Luna regarded her reflection in the silver teaspoon, turning it in her hand and watching the image twist and contort. She winked at her reflection, then repeated the action, slower this time, and watched her eyelashes lower and the skin around her eye be pulled downward a bit by the motion. The sparkly neon-green maskara made for a nice picture, she thought. But it made her wonder: how would golden maskara look with her seaweed dress? Luna tried to imagine it. Maybe she could use painted fish tails for her earrings? She'd have to try that out first chance she got. Neville would love it, she was sure of it.
She put the spoon back into her half empty cup of coffee and pushed it around in the cup a little, she was trying to find the most esthetically pleasing position for the item. Luna didn't really like coffee, but she drank it none the less. There was something about coffee, she'd always thought. It had also been her mother's favourite beverage to accompany breakfast, and Luna preferred to drink it with her hair up, because the thought of resembling her mother gave her a sense of refined calm. And certainly the bitterness held a metaphor for growing up, somewhere beneath crushed beans and steam rising from a hot cup.
The door creaked open behind the girl who had been staring at a half empty cup sitting on the kitchen table for about three minutes now. Steps like fingernails tapping on a wooden tabletop dug imaginary ditches into the floor as the person approached. Luna was convinced that people who could wield such pointy shoes should have to get an official license for it. Not that she couldn't see the appeal behind wearable weaponry. It just didn't appeal to her, exactly.
Pansy Parkinson stopped to stand beside Luna and watched her nudge cutlery for a little with a confused, but decidedly polite expression. The two didn't speak much, even now, as they lived in the same house, but Pansy had always seemed to make an effort to respect Luna. Luna herself didn't really know what she was being respected for, but it was still nice to be treated at least mostly normally.
"Luna, you wouldn't happen to have seen where Hermione went with my helpless undergarments?"

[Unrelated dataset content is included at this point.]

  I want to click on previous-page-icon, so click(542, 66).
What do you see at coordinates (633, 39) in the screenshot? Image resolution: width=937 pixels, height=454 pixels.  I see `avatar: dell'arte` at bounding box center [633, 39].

She had indeed seen Hernione pass waving a frilly pair of, in Luna's opinion, rather untasteful black panties tied to a stick in an interesting approach to a flag. Luna had spent ten whole minutes debating whether that was a subtle statement about the significance of white flags to society and popculture today or a commentary of the deplorably sexist undergarment-on-stick industry.

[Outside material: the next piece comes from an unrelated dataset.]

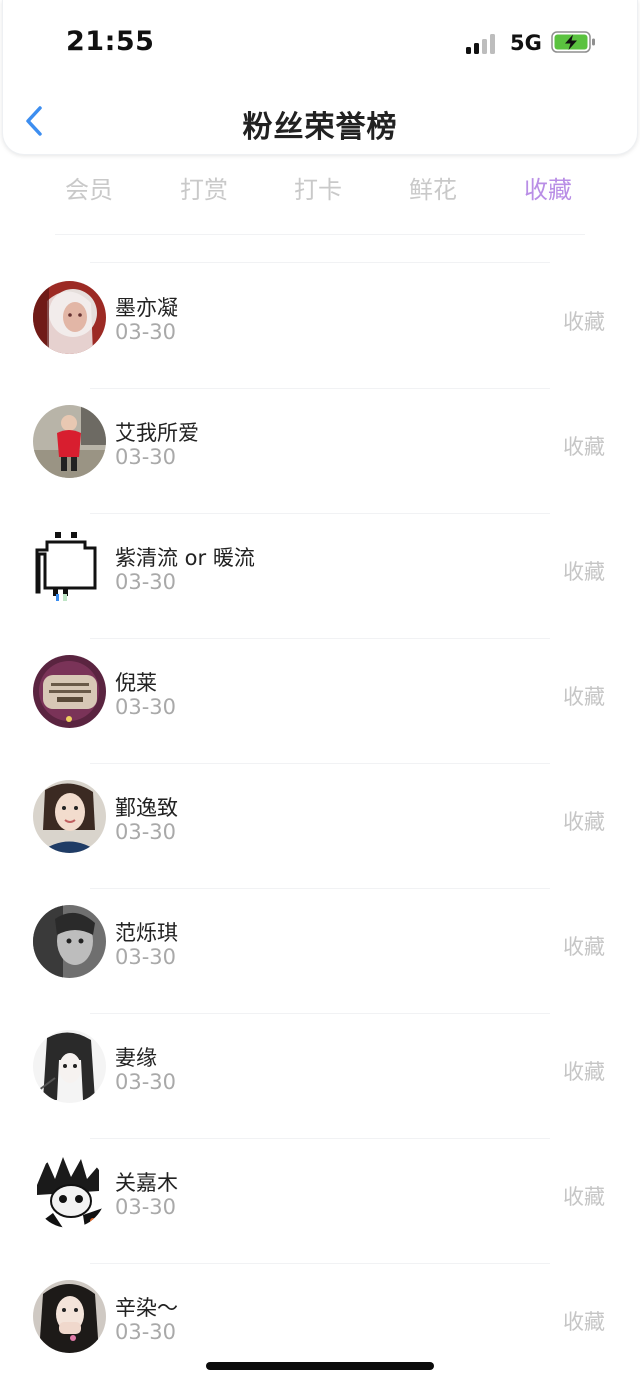 This screenshot has width=640, height=1392. What do you see at coordinates (320, 1366) in the screenshot?
I see `home-indicator` at bounding box center [320, 1366].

"She took them to the living area. And." She pulled a piece of folded paper out of a pocket covered with black seaweed and held it out for Pansy to take.
"I am to give you this."
Pansy Parkinson took the paper from her with a frown. She gave Luna a thank-you-smile and exited the room, heading the same way her girlfriend had mere minutes ago.

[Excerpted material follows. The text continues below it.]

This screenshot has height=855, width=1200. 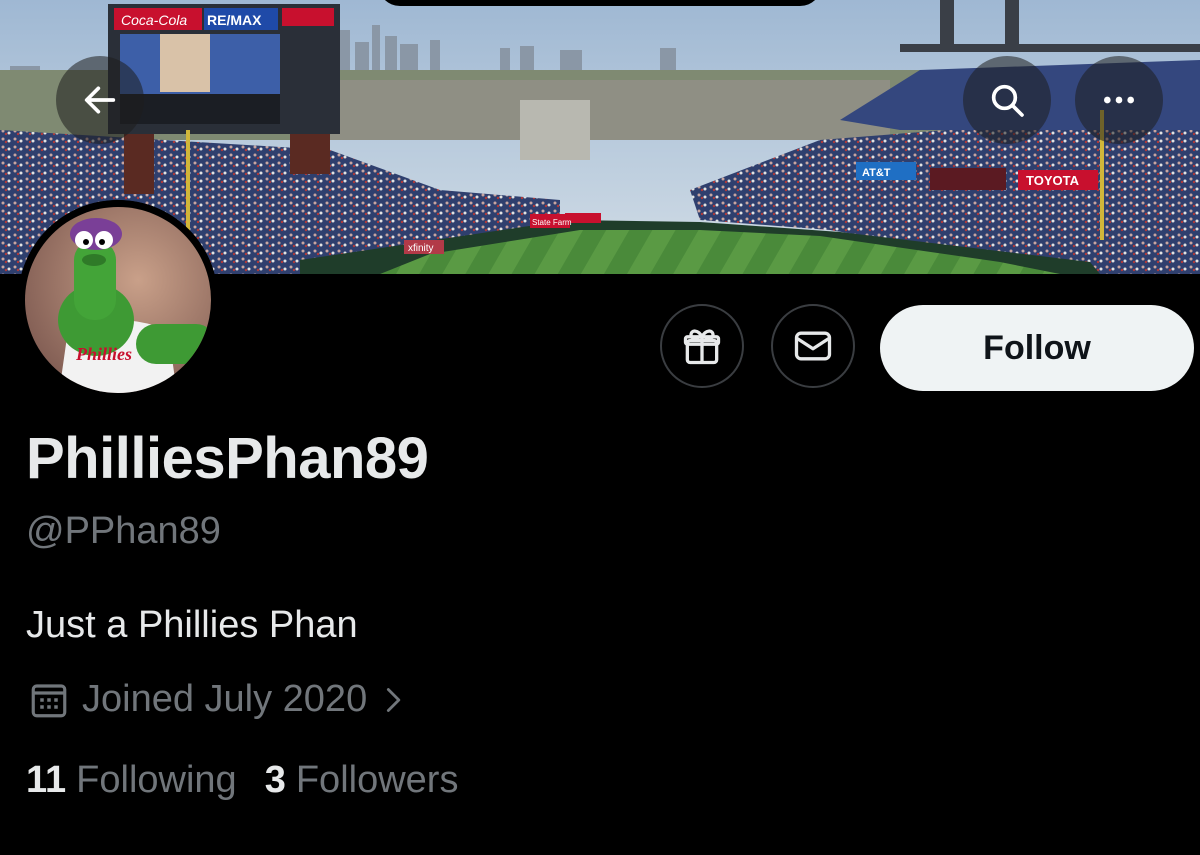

Luna looked after her, and decided she could not miss Hermione's plan unfolding pointedly mercilessly. She picked up the cup and saucer, then paused, contemplating whether they would be an eyesore if she placed them in the sink. Most likely they would be, she thought. But Harry would have her behanded if she left used dishes on the kitchen table, so she settled for a compromise.
Luna set down the saucer, cup and spoon neatly on the cupboard above the sink.